Objective ▸ Lay out as a Markdown table the entries in the part that opens with the line containing "The height and width of the screenshot is (703, 1238)." and closes with the line containing "coord(106,174)", both ends included. Use two columns, Row and Line: put a running row number in Row and the line's text in Line, and leave out blank lines.

━━━━

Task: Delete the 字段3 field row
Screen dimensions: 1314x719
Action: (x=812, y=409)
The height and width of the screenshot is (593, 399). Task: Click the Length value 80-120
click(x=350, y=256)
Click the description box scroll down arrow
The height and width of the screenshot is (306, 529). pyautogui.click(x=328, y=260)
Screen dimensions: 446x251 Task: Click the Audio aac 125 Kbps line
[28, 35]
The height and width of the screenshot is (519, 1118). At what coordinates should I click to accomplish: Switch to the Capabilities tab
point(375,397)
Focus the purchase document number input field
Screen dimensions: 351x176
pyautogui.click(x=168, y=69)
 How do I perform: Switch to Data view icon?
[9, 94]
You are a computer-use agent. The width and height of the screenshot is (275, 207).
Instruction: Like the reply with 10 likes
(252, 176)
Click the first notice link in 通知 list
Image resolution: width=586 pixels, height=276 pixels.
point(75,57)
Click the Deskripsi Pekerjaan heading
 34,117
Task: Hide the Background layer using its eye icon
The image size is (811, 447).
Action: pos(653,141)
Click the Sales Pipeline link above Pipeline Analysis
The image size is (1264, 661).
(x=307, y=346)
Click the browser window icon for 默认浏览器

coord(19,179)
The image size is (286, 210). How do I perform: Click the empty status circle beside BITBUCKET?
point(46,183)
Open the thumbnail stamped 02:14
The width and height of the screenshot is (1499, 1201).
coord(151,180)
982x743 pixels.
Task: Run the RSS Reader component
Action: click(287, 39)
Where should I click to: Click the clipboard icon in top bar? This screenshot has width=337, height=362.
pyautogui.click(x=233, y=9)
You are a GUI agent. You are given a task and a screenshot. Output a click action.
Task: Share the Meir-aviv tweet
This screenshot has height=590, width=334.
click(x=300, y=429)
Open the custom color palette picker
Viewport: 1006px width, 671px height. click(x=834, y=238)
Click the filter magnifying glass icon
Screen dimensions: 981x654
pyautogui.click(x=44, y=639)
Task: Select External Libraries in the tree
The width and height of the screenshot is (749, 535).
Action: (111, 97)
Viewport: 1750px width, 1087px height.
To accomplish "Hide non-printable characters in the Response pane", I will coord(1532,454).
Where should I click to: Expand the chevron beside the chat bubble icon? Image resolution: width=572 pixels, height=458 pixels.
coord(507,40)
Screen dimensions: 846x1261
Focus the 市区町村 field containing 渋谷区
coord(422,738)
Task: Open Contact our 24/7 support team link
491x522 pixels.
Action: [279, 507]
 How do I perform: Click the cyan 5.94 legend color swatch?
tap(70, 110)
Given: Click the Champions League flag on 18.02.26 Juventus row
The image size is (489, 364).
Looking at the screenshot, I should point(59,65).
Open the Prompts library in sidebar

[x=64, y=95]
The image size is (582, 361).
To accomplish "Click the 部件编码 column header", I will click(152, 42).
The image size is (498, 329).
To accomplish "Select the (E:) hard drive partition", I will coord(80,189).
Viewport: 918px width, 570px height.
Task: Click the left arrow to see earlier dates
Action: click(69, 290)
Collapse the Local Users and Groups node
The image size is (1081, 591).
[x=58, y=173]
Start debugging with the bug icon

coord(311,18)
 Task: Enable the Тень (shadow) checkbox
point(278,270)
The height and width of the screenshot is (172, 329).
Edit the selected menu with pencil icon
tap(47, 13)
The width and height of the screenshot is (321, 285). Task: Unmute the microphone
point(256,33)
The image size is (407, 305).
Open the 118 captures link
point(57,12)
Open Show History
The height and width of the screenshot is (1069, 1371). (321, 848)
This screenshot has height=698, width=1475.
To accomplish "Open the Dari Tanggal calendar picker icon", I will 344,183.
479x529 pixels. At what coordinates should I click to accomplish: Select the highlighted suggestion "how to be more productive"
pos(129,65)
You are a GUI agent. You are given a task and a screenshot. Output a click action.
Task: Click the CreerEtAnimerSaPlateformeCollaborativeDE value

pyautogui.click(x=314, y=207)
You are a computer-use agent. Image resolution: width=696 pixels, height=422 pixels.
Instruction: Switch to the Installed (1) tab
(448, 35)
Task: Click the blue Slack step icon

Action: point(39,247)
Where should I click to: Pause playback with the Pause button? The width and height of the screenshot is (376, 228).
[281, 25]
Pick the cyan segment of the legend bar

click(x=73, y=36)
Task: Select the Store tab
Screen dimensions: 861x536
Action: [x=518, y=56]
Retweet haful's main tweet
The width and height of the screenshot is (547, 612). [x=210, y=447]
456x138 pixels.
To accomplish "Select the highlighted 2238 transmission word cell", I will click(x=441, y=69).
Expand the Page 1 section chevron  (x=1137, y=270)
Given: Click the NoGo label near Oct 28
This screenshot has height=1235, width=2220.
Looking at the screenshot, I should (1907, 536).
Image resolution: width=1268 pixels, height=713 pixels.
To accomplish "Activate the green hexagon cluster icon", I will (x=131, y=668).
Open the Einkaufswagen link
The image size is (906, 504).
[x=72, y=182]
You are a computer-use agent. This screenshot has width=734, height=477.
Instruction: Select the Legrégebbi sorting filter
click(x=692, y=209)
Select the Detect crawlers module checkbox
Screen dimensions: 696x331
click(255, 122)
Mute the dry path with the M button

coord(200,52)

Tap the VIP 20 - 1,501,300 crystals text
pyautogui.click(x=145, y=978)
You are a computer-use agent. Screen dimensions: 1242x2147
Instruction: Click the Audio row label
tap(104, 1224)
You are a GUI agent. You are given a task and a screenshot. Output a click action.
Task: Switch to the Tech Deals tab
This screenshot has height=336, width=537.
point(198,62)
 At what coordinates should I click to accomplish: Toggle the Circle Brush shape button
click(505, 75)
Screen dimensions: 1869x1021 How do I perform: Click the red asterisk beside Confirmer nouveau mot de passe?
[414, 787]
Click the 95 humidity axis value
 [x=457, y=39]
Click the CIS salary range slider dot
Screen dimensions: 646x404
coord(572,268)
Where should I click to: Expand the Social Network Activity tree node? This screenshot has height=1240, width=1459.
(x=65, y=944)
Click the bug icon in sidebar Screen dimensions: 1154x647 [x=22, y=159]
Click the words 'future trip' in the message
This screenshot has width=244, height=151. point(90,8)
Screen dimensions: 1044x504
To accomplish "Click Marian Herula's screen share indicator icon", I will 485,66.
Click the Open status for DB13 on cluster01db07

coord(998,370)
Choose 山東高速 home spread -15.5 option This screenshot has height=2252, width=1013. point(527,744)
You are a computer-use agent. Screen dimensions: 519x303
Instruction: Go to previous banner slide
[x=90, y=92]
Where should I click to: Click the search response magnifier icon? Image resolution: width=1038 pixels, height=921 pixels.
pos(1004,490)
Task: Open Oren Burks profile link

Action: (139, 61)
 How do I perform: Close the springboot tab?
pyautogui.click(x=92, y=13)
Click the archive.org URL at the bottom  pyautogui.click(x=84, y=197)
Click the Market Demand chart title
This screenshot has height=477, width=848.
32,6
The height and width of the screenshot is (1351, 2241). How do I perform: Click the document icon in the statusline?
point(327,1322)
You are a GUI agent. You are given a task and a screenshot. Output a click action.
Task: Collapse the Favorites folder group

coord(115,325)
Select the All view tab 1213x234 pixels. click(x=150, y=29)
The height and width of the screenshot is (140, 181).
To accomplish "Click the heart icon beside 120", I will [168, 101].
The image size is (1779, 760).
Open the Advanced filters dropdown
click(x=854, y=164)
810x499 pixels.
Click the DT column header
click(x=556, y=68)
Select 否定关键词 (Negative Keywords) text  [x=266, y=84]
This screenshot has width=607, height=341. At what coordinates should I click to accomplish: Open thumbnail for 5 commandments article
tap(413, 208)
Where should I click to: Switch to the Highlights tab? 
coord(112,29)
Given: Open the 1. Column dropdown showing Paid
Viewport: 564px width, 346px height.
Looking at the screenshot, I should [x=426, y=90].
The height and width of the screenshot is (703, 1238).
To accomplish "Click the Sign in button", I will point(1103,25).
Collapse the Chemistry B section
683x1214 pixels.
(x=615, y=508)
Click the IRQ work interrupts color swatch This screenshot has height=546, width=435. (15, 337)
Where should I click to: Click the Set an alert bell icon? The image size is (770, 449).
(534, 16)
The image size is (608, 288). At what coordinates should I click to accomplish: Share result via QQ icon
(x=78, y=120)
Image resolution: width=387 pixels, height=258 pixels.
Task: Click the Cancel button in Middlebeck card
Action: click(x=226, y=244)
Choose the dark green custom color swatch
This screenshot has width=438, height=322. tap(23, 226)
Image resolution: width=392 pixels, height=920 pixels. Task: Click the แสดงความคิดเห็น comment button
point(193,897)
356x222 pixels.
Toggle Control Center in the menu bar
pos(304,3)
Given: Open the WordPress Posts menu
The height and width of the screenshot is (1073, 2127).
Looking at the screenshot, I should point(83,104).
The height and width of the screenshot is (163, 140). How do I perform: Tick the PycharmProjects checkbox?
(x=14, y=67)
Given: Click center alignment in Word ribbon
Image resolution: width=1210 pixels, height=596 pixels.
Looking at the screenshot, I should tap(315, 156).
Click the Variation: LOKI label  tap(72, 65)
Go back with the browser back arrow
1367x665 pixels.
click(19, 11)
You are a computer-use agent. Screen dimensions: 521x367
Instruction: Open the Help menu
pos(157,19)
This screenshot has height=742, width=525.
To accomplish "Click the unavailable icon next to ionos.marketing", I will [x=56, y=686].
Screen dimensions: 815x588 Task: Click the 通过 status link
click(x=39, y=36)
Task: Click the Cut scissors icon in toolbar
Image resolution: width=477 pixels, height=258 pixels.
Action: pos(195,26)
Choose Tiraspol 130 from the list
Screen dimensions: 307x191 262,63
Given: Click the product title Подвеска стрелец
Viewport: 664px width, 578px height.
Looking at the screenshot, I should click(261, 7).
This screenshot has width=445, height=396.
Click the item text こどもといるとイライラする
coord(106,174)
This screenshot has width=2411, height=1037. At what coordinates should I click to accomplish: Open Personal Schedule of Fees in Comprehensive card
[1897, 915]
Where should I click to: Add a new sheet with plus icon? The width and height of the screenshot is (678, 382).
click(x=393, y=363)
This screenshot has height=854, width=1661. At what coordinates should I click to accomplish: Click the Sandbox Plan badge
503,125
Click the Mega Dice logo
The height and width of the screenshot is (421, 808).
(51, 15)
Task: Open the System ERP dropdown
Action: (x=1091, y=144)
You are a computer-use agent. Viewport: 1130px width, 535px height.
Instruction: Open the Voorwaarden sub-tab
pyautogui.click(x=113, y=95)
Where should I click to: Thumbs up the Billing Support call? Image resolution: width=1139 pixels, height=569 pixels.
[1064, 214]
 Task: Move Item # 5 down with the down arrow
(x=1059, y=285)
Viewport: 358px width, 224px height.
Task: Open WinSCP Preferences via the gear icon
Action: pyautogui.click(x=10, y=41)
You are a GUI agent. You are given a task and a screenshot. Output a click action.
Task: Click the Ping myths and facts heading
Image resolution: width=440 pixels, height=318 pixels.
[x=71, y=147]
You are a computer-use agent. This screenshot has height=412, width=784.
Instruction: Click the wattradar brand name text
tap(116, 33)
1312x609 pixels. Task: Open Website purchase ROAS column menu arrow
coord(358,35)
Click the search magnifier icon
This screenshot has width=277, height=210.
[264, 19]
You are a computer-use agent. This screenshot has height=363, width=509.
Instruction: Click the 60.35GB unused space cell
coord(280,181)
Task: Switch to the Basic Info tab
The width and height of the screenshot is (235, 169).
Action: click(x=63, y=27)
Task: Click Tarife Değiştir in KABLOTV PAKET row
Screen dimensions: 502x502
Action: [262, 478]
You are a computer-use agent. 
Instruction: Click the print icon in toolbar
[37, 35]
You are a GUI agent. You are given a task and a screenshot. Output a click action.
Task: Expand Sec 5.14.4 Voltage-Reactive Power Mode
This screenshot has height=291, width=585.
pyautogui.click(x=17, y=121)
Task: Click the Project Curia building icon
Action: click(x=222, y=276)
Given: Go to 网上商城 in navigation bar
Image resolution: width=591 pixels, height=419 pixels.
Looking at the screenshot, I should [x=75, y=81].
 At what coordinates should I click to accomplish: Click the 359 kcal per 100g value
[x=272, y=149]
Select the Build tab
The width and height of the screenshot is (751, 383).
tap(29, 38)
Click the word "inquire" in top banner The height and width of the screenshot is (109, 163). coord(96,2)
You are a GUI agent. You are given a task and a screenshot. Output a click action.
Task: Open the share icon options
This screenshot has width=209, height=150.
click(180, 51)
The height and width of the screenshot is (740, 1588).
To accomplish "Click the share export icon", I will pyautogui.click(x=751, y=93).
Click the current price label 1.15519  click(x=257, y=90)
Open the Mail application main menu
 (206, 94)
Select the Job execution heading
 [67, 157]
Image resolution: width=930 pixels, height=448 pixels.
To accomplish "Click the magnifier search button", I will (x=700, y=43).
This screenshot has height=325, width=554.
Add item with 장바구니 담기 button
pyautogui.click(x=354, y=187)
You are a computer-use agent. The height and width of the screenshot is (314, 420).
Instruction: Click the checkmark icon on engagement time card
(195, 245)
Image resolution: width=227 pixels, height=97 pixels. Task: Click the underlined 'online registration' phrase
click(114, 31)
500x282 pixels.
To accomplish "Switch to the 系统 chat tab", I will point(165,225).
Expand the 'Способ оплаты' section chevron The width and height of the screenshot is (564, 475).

━━━━

Final result ▸
| Row | Line |
|---|---|
| 1 | The height and width of the screenshot is (703, 1238). |
| 2 | To accomplish "Click the Sign in button", I will point(1103,25). |
| 3 | Collapse the Chemistry B section |
| 4 | 683x1214 pixels. |
| 5 | (x=615, y=508) |
| 6 | Click the IRQ work interrupts color swatch This screenshot has height=546, width=435. (15, 337) |
| 7 | Where should I click to: Click the Set an alert bell icon? The image size is (770, 449). |
| 8 | (534, 16) |
| 9 | The image size is (608, 288). At what coordinates should I click to accomplish: Share result via QQ icon |
| 10 | (x=78, y=120) |
| 11 | Image resolution: width=387 pixels, height=258 pixels. |
| 12 | Task: Click the Cancel button in Middlebeck card |
| 13 | Action: click(x=226, y=244) |
| 14 | Choose the dark green custom color swatch |
| 15 | This screenshot has width=438, height=322. tap(23, 226) |
| 16 | Image resolution: width=392 pixels, height=920 pixels. Task: Click the แสดงความคิดเห็น comment button |
| 17 | point(193,897) |
| 18 | 356x222 pixels. |
| 19 | Toggle Control Center in the menu bar |
| 20 | pos(304,3) |
| 21 | Given: Open the WordPress Posts menu |
| 22 | The height and width of the screenshot is (1073, 2127). |
| 23 | Looking at the screenshot, I should point(83,104). |
| 24 | The height and width of the screenshot is (163, 140). How do I perform: Tick the PycharmProjects checkbox? |
| 25 | (x=14, y=67) |
| 26 | Given: Click center alignment in Word ribbon |
| 27 | Image resolution: width=1210 pixels, height=596 pixels. |
| 28 | Looking at the screenshot, I should tap(315, 156). |
| 29 | Click the Variation: LOKI label  tap(72, 65) |
| 30 | Go back with the browser back arrow |
| 31 | 1367x665 pixels. |
| 32 | click(19, 11) |
| 33 | You are a computer-use agent. Screen dimensions: 521x367 |
| 34 | Instruction: Open the Help menu |
| 35 | pos(157,19) |
| 36 | This screenshot has height=742, width=525. |
| 37 | To accomplish "Click the unavailable icon next to ionos.marketing", I will [x=56, y=686]. |
| 38 | Screen dimensions: 815x588 Task: Click the 通过 status link |
| 39 | click(x=39, y=36) |
| 40 | Task: Click the Cut scissors icon in toolbar |
| 41 | Image resolution: width=477 pixels, height=258 pixels. |
| 42 | Action: pos(195,26) |
| 43 | Choose Tiraspol 130 from the list |
| 44 | Screen dimensions: 307x191 262,63 |
| 45 | Given: Click the product title Подвеска стрелец |
| 46 | Viewport: 664px width, 578px height. |
| 47 | Looking at the screenshot, I should click(261, 7). |
| 48 | This screenshot has width=445, height=396. |
| 49 | Click the item text こどもといるとイライラする |
| 50 | coord(106,174) |